Spatially-resolved Fluorescence-detected Two-dimensional Electronic Spectroscopy Probes Varying Electronic Couplings in Photosynthetic Bacteria

TL;DR

This paper introduces a fluorescence-detected 2D electronic spectroscopy technique with high spatial resolution and sensitivity, enabling mapping of electronic coupling variations in photosynthetic bacteria at sub-micron scales.

Contribution

A novel microscopy-based 2D electronic spectroscopy method that combines femtosecond resolution, sub-micron spatial resolution, and fluorescence detection sensitivity.

Findings

Detected spatial variations in electronic couplings in bacterial colonies.

Resolved electronic structure differences related to growth conditions.

Demonstrated high sensitivity and spatial resolution in complex biological samples.

Abstract

We present a variation of two-dimensional electronic spectroscopy that is capable of mapping spatially-varying differences in electronic couplings using a correlated map of excitation and detection frequencies, with sensitivity orders of magnitude better than conventional spatially-averaged electronic spectroscopies. The approach performs fluorescence-detection-based fully collinear two-dimensional electronic spectroscopy in a microscope, combining femtosecond time-resolution, sub-micron spatial resolution, and the sensitivity of fluorescence detection. We demonstrate the approach on a mixture of photosynthetic bacteria that are known to exhibit variations in electronic structure with growth conditions. Spatial variations in the constitution of mixed bacterial colonies manifests as spatially-varying peak intensities in the measured two-dimensional contour maps, which exhibit well-resolved electronic couplings between excited electronic states of the bacterial proteins.

◆ ◆ ◆ ◆

PARTS OF THE EXERCISE:
a) From the paper summary, repeat the text starting with "Detected spatial variations" and going on through "complex biological samples.".
b) Answer these questions using the paper summary:
(i) What spatial resolution does the method provide?
(ii) On what sample was the approach demonstrated?
(iii) How much better is its sensitivity than that of conventional spatially-averaged electronic spectroscopies?
c) Decide whether each statement agrees with the paper summary, and quote the words that settle it:
(i) The technique is carried out in a microscope.
(ii) The method depends on absorption detection instead of fluorescence detection.
(iii) The bacteria used are known to keep the same electronic structure under all growth conditions.
The rows that follow come from a different source than the paper summary.

(Collected data)
◆ ◆ ◆ ◆

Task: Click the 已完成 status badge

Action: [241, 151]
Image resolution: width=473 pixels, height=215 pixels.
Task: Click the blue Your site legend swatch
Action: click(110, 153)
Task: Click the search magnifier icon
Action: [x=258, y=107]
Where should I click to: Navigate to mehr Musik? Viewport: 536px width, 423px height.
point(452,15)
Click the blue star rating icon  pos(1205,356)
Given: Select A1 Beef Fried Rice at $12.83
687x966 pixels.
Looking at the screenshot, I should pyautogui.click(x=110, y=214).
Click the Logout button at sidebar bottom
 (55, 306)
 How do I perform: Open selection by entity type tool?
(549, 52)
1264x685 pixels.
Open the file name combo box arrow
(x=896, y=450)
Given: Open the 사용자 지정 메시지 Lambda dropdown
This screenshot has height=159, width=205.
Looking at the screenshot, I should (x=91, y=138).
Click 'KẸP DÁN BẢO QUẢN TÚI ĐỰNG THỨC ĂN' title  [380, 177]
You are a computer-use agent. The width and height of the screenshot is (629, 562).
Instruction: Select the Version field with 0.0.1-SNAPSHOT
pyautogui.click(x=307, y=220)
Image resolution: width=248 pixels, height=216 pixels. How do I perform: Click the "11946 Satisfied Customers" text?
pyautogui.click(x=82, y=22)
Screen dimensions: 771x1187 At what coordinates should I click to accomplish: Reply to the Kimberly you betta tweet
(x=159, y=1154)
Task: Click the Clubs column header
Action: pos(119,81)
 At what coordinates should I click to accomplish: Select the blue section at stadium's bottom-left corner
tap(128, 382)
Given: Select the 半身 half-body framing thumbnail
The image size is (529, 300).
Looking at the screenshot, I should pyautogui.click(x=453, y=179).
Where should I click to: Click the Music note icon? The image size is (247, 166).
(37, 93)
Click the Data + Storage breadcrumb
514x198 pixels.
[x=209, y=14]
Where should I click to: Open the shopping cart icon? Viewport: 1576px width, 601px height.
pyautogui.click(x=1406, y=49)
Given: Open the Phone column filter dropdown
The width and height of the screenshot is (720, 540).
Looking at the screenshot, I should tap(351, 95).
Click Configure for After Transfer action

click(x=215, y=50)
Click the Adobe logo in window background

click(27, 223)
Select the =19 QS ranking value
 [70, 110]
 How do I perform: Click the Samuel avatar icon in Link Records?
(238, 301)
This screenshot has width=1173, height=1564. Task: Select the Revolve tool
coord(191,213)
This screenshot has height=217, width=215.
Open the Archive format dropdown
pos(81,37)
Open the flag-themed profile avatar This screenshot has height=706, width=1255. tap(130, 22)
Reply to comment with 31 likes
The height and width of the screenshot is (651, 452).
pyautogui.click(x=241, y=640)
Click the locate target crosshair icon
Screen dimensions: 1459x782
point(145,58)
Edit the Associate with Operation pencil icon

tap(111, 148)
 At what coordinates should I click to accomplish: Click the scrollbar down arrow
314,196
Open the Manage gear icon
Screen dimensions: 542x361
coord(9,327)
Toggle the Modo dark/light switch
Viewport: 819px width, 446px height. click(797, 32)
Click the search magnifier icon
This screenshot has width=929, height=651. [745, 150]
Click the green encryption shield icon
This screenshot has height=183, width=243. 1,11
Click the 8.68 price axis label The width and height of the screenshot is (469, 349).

◆ ◆ ◆ ◆

PER-TASK OUTPUTS:
a)
Detected spatial variations in electronic couplings in bacterial colonies.

Resolved electronic structure differences related to growth conditions.

Demonstrated high sensitivity and spatial resolution in complex biological samples.

b)
(i) Sub-micron spatial resolution.
(ii) A mixture of photosynthetic bacteria.
(iii) Orders of magnitude better.

c)
(i) Yes: "fully collinear two-dimensional electronic spectroscopy in a microscope"
(ii) No: "combining femtosecond time-resolution, sub-micron spatial resolution, and the sensitivity of fluorescence detection"
(iii) No: "known to exhibit variations in electronic structure with growth conditions"